Gezginler (ya da turistler, seyyahlar, gezentiler, aylaklar vb…) çoğunlukla gıpta ile bakılan, hayranlık duyulan ve bazı zamanlarda ise alaycı tepkilere maruz kalan kişilerdir. Kime sorsanız hayatı boyunca seyahat etmeyi istediğini, bunu hep hayal ettiğini söyler. Gerçekte çok az kişi bunu gerçekten başarabilir. Her fırsatta farklı coğrafyalar, farklı yerler görmeyi isteyen fakat bunu başaramayanlar ise önünüze bir sürü farklı sebep sunar. Bu sebeplerin bir çoğunun akla yatkın, mantıklı gelmesi son derece doğal olsa da hepimiz biliyoruz ki bunlar bir avuç bahaneden fazlası olamaz. Hal böyle olunca kedi – ciğer ikilisi misali gezginler hakkında bir sürü söylenti, önyargı ile dolu fikirler ortalığa saçılmaktadır.
Biraz önyargıları yıkmak, biraz da yanlış olduğunu düşündüğüm yorumlara açıklık getirmek amacıyla gezginler hakkında yanlış bilinen gerçekleri sıraladım. Acaba gerçekten gezginler düşündüğünüz gibiler mi; yoksa hiç akla gelmeyecek tarzlara mı sahipler? Buyrun okuyun.
Gezginler Küstah ve Kibirlidir
Karşılaştığım: “İyi ki bir yer görmüşsün, ikide bir lafa sokmasan olmaz!”
Ne zaman cümleye “Hiç unutmam bir gün Belgrad‘dayım…” veya “Biliyor musun Cebelitarık aslında…” diyerek başlasam bazı insanların bunu küstahlık, kibir veya kendini beğenmişlik olarak yorumladığını gördüm.

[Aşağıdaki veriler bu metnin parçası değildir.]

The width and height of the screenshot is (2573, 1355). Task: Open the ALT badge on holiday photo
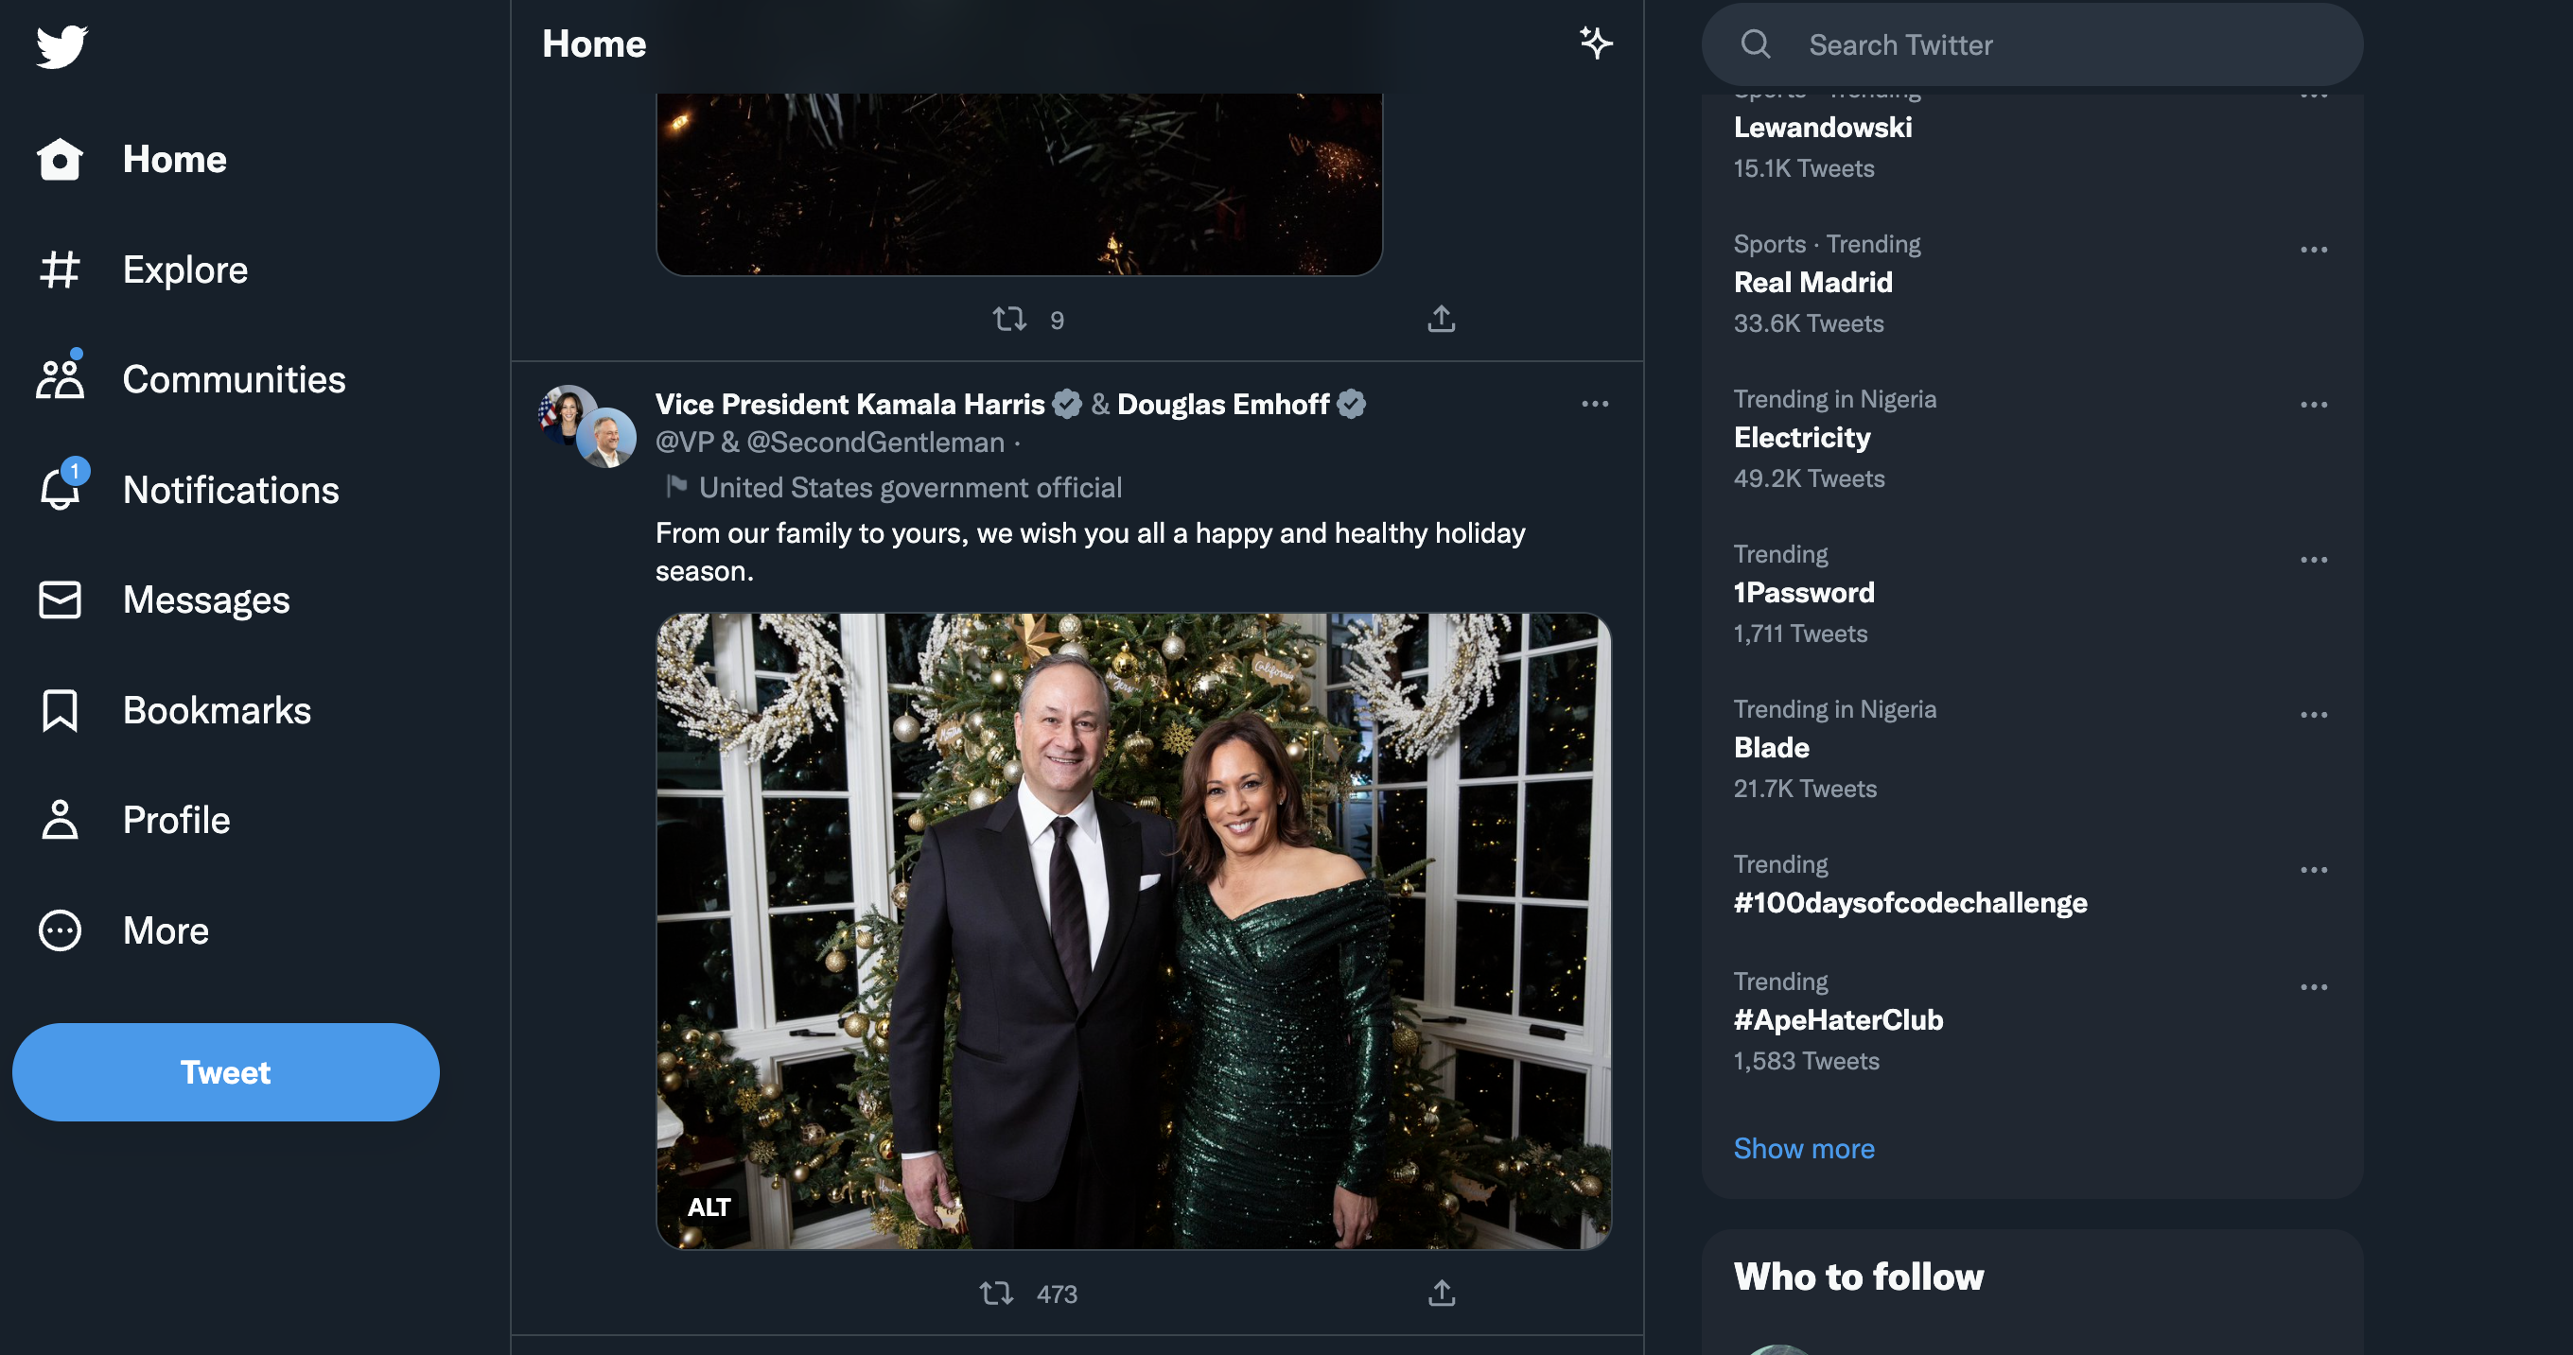(709, 1207)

Bunu görmek beni gerçekten de üzüyor.
Gerçek: Çoğu zaman gezginler gittikleri yerler hakkında konuşmayı severler. Uzun bir yolculuğa çıkan kişinin elindeki en güzel bilgiler bunlardır. Genelde bu tür cümleler uydurma veya hava atmak olarak algılansa da gezginlerin gittikleri yerleri anlatması gerçekten de heyecanlı ve keyif vericidir. Normal olarak insan hayatında olup bitenler hakkında konuşmayı sever. Tıpkı bir doktorun acil serviste olanları anlatması veya bir öğretmenin arkadaşlarına sınıftaki çocuklar hakkında bir şeyler anlatması gibi gezginler de yaşamları gereği gezdiği, gördüğü yerleri anlatmaktan keyif alırlar.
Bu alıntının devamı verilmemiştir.